By Thomas Gaist
Widespread and deepening famine is threatening the lives of tens of millions across large parts of sub-Saharan Africa and the Arabian Peninsula. Analysts describe the outbreak of mass hunger as completely historically unprecedented and warn that record-breaking levels of malnourishment and starvation are overwhelming the capacity of existing humanitarian infrastructure.
Tens of millions people, including 17 million Yemenis, 7 million Nigerians, 3 million Somalis and 1 million South Sudanese, are in imminent danger of dying from lack of adequate nutrition, according to United Nations (UN) estimates. Countries impacted by famine and food shortages include South Sudan, Somalia, Ethiopia, Kenya, Angola, Botswana, the Democratic Republic of Congo, Kenya, Lesotho, Madagascar, Malawi, Mozambique, Namibia and Zimbabwe.
In Somalia, where the Trump administration announced the deployment of regular US ground troops for the first time since 1994, the price of a 20-liter can of water increased from 4 to 40 cents during the past few weeks alone. Somalia is experiencing record rates of child malnutrition and faces the die off of 75 percent of its livestock, according to Save the Children.
The Yemen war, waged by the United States and Saudi Arabia since April 2015, has transformed one of the most ancient societies in the world into the ground-zero of world famine. Some 20 million Yemenis are now on the verge of starvation. The naval blockade of Yemen’s ports, enforced by American and Saudi ships, is strangling the flow of goods into a country that depends on imports for 90 percent of its food supply. The US-Saudi bombing campaign has relentlessly targeted Yemen’s social infrastructure, completely paralyzing its economy and turning 80 percent of its population into paupers. The approval by Trump of a Navy SEALs raid into Yemen, as his first official military action, has signaled his intention to expand direct US participation in the war.
The response of Africa’s national elites to the famine has been intensified social attacks against their own populations. The US-backed governments of Djibouti, Tanzania, Rwanda and Ethiopia have slashed food rations in recent months. The US-backed South Sudanese government is employing starvation as a weapon against ethnic minorities, and has “actively blocked and prevented aid access” to famine-stricken areas, the UN said.
In the teeth of a world-historic famine, instead of food deliveries, the White House is organizing expanded war throughout sub-Saharan Africa. Trump has approved “increasing American military pressure” in Nigeria, Cameroon, Niger, Central African Republic, Chad and Somalia, according to Breitbart News, a web site with close ties to the American President.
Last week, Trump approved the sale of fighter jets to Nigeria, signaling his intention to escalate the US proxy war in Nigeria. Now in its seventh year, the war has already displaced some 2.5 million, and transformed northern Nigeria into one of the worst famine hotspots on the continent.
The American military is deploying “advisors, intelligence, training, and equipment” throughout West Africa, US Africa Command (AFRICOM) commander General Thomas Waldhauser announced in comments March 24.
Last week, Waldhauser hosted dozens of African military officers for discussions at the AFRICOM headquarters in Stuttgart, Germany.
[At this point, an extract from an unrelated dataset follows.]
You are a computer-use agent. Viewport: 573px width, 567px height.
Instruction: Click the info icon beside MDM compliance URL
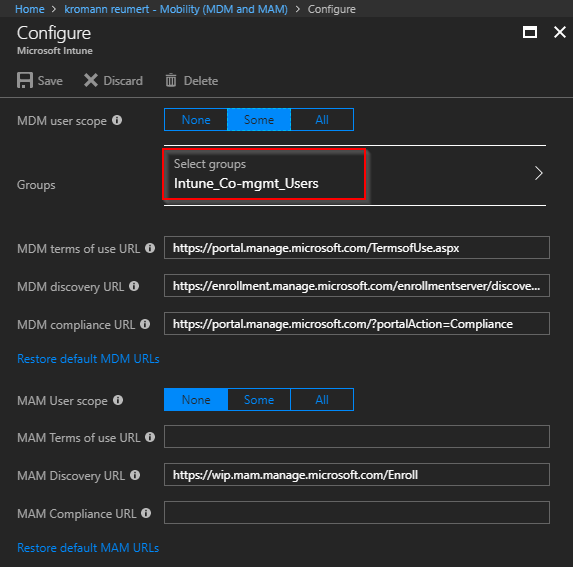[145, 324]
The purpose of the US Africa Command Chiefs of Defense (CHoD) meetings is to recruit “liaison” officers from African governments who will be permanently stationed alongside US commanders in Europe, coordinating joint US-African military operations on the continent.
AFRICOM’s military presence in Africa is geared to crush the mass social opposition to Africa’s national governments and militaries that will inevitably arise out of the famine and other manifestations of the deepening economic and social crisis.
“On the African continent, when you have, you know, the top 50 poorest countries on the planet. Obviously the migrant problem is a huge issue,” Waldhauser remarked.
The American military is “war-gaming procedures to work in a famine-type environment,” the top US Africa General said.
Aside from its role in policing the increasingly restive African population, the continuous expansion of AFRICOM’s war operations on the continent is aimed at seizing the continent’s most strategic resources and infrastructure. The huge potential profits to be coined out of the labor-power of Africa’s working class, and the untold trillions in mineral wealth buried in its lands, are greedily sought after by the American and European ruling elites. Africa has been at the center of the military and strategic aggression waged by the Western powers against the entire former colonial world since the end of the USSR.
The past two-and-a-half decades of the so-called “post-colonial” era have witnessed a renaissance of colonialism. Thousands of US and European troops and commandos now rampage freely on the continent, establishing proxy armies and organizing the toppling and murder of numerous African leaders considered insufficiently compliant with US imperialism’s line.
The alternative between socialism and a new round of imperialist barbarism is posed most starkly on the African continent, the birthplace of the human species. Only a unified mass movement of the entire African working class, leading behind it the oppressed peasantry, can drive the imperialists from the continent and resolve the urgent social problems facing the masses. Such a movement requires the building of sections of the International Committee of the Fourth International, the only genuine socialist leadership in existence, in every country of Africa.